La presidenta de Asocajas expone el desajuste entre formación de los aspirantes y necesidades laborales en Colombia y llama a repensar el sistema de empleo.
El mercado laboral colombiano enfrenta múltiples desafíos. Uno de ellos es la desconexión entre la formación de los aspirantes y las necesidades empresariales, lo que se vuelve una barrera importante para el desarrollo económico.
Ante esto, la presidenta de Asocajas, Adriana Guillén, se refirió a la necesidad de reestructurar los sistemas de formación y contratación, particularmente por el creciente desajuste entre los perfiles profesionales de los aspirantes y las ofertas laborales disponibles en el país.
Adriana Guillén reiteró que, para el 64 % de los empresarios colombianos, la formación de los aspirantes no se ajusta a las ofertas laborales que están lanzando. Este desajuste genera problemas de empleabilidad y obstaculiza la eficiencia del mercado laboral, especialmente entre las generaciones más jóvenes.
Según Guillén, el 70 % de la población desocupada actual está compuesta por milenials y centenials, lo que evidencia una necesidad urgente de repensar el modelo educativo y de contratación en Colombia.
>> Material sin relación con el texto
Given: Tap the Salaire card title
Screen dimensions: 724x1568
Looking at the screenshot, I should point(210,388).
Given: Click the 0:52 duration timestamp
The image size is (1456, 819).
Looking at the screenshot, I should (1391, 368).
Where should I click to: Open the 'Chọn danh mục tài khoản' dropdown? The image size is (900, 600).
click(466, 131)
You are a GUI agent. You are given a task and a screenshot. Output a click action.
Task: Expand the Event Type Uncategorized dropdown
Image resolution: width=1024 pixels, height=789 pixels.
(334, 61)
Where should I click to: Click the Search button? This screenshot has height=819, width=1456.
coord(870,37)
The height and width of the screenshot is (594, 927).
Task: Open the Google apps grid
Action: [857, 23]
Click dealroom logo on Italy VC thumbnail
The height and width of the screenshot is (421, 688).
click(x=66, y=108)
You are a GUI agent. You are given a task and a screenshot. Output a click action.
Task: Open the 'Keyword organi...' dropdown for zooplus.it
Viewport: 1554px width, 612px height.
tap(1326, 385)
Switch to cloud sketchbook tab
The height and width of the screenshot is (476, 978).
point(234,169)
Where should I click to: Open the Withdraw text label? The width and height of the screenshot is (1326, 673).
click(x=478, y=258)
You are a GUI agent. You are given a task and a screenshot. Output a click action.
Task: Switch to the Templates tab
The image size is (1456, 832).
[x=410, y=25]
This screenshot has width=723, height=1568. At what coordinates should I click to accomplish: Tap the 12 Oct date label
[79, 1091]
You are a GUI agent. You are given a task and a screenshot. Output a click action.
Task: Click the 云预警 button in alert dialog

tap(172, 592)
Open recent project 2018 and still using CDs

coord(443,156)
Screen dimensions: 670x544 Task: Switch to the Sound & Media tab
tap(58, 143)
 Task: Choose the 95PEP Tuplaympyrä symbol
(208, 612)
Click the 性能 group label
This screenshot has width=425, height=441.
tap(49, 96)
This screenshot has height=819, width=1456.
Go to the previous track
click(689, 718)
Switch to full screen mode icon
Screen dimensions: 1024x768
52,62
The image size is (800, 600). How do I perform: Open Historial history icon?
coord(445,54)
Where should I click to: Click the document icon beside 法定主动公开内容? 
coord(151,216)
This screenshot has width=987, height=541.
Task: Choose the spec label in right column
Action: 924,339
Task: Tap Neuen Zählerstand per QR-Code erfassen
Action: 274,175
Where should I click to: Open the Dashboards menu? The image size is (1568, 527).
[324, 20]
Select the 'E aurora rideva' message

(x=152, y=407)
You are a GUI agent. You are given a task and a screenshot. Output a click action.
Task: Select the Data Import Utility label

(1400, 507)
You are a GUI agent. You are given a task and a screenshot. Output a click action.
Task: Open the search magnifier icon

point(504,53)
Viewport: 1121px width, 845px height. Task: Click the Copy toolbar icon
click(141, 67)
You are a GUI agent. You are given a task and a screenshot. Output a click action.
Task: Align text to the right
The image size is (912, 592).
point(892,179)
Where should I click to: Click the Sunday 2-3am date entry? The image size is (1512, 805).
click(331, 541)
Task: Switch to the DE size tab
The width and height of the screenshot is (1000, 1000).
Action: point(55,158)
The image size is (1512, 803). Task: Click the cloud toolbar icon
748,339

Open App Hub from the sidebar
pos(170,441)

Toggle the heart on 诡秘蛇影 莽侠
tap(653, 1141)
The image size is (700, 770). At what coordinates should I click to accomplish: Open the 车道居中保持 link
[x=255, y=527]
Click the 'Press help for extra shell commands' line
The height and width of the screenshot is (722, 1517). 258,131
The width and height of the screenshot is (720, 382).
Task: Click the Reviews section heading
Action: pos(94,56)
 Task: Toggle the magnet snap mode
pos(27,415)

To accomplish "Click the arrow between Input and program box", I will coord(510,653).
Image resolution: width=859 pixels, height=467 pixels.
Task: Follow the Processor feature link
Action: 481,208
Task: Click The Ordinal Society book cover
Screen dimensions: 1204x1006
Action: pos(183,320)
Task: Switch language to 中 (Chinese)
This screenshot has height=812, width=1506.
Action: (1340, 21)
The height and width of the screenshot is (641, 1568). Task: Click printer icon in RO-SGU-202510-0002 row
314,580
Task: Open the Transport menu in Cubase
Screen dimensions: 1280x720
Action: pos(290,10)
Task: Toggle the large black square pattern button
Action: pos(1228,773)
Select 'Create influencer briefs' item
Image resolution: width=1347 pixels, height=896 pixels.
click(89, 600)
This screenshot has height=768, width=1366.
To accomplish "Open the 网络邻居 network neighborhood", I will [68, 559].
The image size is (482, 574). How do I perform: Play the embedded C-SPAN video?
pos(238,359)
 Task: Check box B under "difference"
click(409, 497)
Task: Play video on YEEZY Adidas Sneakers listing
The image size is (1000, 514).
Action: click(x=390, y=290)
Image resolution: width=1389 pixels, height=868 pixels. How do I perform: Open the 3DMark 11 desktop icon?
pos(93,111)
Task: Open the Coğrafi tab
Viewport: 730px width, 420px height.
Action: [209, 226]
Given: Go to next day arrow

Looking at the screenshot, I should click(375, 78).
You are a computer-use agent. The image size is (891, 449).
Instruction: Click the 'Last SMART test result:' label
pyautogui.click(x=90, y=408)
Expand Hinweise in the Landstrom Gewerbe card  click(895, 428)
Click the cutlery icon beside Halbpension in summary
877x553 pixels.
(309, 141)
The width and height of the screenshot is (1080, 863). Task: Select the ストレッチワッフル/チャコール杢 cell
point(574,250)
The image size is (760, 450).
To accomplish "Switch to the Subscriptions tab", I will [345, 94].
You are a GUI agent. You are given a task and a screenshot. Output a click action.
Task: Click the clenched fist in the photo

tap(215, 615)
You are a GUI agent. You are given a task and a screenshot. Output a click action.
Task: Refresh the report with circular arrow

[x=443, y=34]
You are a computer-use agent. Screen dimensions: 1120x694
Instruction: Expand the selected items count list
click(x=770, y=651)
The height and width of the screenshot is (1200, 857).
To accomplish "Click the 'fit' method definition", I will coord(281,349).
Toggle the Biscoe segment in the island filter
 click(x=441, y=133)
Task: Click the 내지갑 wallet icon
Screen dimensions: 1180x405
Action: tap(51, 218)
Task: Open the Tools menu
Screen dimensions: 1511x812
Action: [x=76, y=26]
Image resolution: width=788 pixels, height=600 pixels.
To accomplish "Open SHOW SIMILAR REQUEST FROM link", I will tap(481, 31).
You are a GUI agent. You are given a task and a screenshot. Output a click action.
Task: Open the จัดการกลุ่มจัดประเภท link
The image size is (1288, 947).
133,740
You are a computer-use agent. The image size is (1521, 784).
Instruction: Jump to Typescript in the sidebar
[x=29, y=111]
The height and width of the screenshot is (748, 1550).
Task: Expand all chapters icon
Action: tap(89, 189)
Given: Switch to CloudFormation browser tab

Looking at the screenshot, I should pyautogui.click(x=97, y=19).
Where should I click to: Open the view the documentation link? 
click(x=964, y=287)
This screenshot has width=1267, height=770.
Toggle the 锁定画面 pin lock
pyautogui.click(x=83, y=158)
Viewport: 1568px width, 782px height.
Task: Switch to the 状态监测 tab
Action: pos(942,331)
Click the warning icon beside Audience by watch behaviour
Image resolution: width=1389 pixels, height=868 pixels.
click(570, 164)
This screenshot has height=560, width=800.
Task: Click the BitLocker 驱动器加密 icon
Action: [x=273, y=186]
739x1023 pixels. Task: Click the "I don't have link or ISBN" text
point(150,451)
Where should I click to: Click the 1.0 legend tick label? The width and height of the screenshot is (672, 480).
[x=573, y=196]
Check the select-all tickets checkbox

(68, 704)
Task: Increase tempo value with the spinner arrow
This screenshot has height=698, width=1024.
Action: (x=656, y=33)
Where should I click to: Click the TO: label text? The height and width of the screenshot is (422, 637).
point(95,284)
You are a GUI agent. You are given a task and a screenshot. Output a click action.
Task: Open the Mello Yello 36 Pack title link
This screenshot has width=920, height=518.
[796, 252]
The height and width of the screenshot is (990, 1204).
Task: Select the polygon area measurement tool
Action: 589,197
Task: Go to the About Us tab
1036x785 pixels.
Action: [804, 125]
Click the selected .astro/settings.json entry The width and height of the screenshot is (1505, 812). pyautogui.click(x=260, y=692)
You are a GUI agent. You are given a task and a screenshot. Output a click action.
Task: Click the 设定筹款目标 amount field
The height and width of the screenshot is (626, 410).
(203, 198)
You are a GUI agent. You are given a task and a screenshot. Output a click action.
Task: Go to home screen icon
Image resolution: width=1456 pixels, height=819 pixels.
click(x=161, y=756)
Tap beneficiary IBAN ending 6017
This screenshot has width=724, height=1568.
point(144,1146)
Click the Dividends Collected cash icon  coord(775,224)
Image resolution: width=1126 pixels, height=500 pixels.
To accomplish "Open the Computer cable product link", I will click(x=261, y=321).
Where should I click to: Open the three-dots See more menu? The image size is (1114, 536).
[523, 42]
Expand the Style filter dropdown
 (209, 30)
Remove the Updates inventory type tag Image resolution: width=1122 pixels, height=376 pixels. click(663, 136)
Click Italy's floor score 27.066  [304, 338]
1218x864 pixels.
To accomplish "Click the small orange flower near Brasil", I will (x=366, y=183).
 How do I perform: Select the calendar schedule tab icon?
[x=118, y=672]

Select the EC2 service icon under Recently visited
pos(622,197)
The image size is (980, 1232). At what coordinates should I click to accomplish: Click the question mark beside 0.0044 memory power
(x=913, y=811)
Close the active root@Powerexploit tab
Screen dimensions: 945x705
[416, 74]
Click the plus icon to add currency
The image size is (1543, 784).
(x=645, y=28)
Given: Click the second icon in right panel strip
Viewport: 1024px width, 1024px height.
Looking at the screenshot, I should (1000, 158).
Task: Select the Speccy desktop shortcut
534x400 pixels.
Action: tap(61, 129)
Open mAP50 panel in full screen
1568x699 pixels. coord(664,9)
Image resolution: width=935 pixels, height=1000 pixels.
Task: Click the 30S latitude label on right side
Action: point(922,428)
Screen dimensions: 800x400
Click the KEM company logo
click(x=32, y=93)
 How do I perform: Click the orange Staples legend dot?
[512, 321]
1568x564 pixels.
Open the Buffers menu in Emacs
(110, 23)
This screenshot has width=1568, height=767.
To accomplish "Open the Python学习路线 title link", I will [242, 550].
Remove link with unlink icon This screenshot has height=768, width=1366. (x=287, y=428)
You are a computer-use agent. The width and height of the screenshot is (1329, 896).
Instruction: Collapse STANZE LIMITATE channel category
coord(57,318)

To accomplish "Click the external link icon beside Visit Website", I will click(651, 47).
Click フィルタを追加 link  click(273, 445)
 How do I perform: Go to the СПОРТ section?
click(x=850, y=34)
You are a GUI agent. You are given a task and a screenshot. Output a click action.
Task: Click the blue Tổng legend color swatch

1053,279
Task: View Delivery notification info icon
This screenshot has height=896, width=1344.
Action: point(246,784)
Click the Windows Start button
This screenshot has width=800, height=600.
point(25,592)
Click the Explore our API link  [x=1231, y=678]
La presidenta de Asocajas sugirió que el país aún está enfocado en ciclos largos de formación en instituciones de educación superior, cuando en realidad el mercado laboral exige conocimientos más técnicos y específicos. “El título universitario ya no es tan relevante como antes”, señaló Guillén, comparando la situación colombiana con la de países desarrollados, donde la formación técnica y la educación dual, que combina academia y empresa, son más fuertes.
Guillén también se refirió a la transformación que está sufriendo el concepto de trabajo formal. “La relación laboral clásica se está convirtiendo en una relación entre un proveedor y un consumidor de servicios, mediada por la tecnología”, indicó.
Esta nueva dinámica requiere una adaptación en la normativa, y Guillén hizo un llamado al Gobierno y al Congreso para realizar los ajustes necesarios. De acuerdo con la líder gremial, la regulación actual está rezagada frente a los cambios que exigen las nuevas generaciones.
Este ajuste resulta especialmente importante si se considera que, en un plazo de diez años, la generación X se estará retirando del mercado laboral, dejando la actividad productiva del país en manos de milenials y centenials. Estas generaciones, según Guillén, tienen preferencias y expectativas distintas sobre el trabajo: “Quieren tener varios clientes, no jefes, y están menos dispuestos a realizar actividades manuales, ya que el mundo ha migrado hacia una economía de servicios”, explicó.
El desafío de la informalidad y la falta de cobertura pensional
Al citar cifras del Departamento Administrativo Nacional de Estadística (Dane), Guillén destacó otro aspecto preocupante: en Colombia, hay 14,2 millones de personas desocupadas laboralmente y 12,7 millones más que se encuentran en la informalidad. Esto implica que casi 27 millones de colombianos no tendrán cobertura pensional, lo cual representa un gran reto para las finanzas públicas del país.